Si riferisce al caso del censimento degli immobili?
“Sì. Quello che ci pare importante non è tanto cosa si stia facendo oggi, ma come sia nato questo caso. Viene il dubbio che non si tratti solo di un fatto di ‘mala gestio’ o di ingenuità politica. Quei palazzi sono stati svenduti a un prezzo ridicolmente basso e presi in affitto a un prezzo ridicolmente alto. Continueremo ad approfondire la questione, la figura di questo immobiliarista di Pinerolo (Ezio Bigotti), e partiremo da chi la gestì in origine: convocheremo in Commissione antimafia l’ex presidente della Regione Salvatore Cuffaro e l’ex Ragioniere generale Enzo Emanuele”.
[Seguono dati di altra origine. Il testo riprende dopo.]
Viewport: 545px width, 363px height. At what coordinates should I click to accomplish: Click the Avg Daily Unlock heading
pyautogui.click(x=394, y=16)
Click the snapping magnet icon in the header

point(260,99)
Perché la considera una vicenda esemplare?
“Perché quando parlo di una novità politica, penso a un fronte che rappresenti una vera rottura e discontinuità con la Regione degli ultimi vent’anni, non solo degli ultimi due. Anche con i governi espressi dalla sinistra, per intenderci. E non basta una formula: serve un lavoro appassionato, orgoglioso delle prerogative della Sicilia, responsabile”.
Lei in passato non ha nascosto di essere pronto a correre per la presidenza, nel caso in cui le condizioni politiche la convincessero. È sempre di questa idea?
“Io le posso dire che se l’intenzione è quella di lavorare a una alternativa di questo genere, mi auguro che ciascuno faccia la propria parte. Io farò certamente la mia. Del resto, sono tornato in Sicilia e ho deciso di restarci, per dare il mio contributo”.